Given records below:

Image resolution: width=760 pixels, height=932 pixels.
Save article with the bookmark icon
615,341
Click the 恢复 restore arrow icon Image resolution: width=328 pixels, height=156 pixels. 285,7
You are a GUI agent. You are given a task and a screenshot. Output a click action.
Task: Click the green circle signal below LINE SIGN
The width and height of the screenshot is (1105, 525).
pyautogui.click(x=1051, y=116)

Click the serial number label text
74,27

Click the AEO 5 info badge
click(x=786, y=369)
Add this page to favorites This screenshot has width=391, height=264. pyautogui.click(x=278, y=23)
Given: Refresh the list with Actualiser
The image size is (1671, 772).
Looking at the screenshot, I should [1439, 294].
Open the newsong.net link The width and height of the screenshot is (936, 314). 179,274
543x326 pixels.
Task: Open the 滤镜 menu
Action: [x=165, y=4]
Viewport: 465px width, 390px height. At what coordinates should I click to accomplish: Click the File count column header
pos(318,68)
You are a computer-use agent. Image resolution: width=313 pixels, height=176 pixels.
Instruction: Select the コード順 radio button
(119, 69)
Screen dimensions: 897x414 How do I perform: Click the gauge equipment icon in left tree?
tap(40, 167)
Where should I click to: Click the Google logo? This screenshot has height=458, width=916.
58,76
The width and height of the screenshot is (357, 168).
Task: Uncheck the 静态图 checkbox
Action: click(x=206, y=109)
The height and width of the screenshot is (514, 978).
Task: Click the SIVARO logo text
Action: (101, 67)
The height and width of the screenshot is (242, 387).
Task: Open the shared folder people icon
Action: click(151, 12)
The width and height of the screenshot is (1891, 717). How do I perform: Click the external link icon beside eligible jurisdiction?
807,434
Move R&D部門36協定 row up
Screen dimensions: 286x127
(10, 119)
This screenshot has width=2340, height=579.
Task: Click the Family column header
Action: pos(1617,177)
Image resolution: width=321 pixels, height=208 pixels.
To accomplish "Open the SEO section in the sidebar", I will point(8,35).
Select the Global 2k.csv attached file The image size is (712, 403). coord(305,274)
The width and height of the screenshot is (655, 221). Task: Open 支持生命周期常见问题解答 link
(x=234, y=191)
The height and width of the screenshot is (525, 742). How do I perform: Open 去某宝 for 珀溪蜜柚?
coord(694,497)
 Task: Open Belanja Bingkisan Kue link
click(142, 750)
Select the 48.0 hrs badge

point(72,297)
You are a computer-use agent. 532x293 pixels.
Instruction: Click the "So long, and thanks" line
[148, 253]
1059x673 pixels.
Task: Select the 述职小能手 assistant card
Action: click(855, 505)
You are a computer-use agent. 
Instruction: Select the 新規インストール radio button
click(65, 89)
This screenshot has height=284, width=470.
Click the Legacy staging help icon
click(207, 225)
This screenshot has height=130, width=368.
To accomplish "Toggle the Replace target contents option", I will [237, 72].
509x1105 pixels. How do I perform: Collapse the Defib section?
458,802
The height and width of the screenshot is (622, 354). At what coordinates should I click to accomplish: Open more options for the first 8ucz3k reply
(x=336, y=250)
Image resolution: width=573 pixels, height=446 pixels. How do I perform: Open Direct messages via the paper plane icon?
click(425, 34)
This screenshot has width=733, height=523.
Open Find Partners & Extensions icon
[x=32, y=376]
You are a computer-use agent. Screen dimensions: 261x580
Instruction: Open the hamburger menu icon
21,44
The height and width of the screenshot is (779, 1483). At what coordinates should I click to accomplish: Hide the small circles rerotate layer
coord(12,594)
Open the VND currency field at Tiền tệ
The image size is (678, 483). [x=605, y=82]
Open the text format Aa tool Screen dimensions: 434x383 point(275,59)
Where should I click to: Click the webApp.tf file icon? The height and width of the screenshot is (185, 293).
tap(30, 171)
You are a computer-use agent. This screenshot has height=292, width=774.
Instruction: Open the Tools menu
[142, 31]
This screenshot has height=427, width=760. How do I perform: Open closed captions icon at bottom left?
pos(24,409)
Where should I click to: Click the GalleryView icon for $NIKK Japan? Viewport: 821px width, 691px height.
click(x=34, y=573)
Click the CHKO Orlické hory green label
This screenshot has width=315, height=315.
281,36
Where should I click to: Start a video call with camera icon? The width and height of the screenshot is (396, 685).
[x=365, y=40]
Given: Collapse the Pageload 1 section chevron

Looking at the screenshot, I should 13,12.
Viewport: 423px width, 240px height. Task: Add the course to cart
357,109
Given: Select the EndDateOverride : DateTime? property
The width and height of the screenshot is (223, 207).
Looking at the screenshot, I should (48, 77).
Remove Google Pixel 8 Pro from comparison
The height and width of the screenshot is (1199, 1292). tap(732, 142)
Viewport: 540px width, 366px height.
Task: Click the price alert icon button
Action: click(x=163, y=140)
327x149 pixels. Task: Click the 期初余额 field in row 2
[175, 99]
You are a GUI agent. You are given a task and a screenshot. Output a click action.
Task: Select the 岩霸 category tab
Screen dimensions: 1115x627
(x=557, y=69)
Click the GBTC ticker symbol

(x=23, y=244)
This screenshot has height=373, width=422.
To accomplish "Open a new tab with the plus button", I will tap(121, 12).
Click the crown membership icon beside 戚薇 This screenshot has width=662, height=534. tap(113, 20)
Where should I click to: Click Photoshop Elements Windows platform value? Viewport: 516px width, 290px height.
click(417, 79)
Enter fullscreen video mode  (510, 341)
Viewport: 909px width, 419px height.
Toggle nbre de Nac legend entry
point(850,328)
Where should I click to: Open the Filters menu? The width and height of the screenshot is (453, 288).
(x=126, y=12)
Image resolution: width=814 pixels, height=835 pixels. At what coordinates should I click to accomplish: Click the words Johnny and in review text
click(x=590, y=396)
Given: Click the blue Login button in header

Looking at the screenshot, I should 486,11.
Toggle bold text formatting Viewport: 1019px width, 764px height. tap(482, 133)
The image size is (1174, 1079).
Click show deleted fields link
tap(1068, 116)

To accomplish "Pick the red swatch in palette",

End of Given records.

Instructions to follow:
Using the entries above, repeat only the lines from the one containing "Image resolution: width=321" through the one containing "You are a computer-use agent. 532x293 pixels.", end lines included.

Response to the exercise:
Image resolution: width=321 pixels, height=208 pixels.
To accomplish "Open the SEO section in the sidebar", I will point(8,35).
Select the Global 2k.csv attached file The image size is (712, 403). coord(305,274)
The width and height of the screenshot is (655, 221). Task: Open 支持生命周期常见问题解答 link
(x=234, y=191)
The height and width of the screenshot is (525, 742). How do I perform: Open 去某宝 for 珀溪蜜柚?
coord(694,497)
 Task: Open Belanja Bingkisan Kue link
click(142, 750)
Select the 48.0 hrs badge

point(72,297)
You are a computer-use agent. 532x293 pixels.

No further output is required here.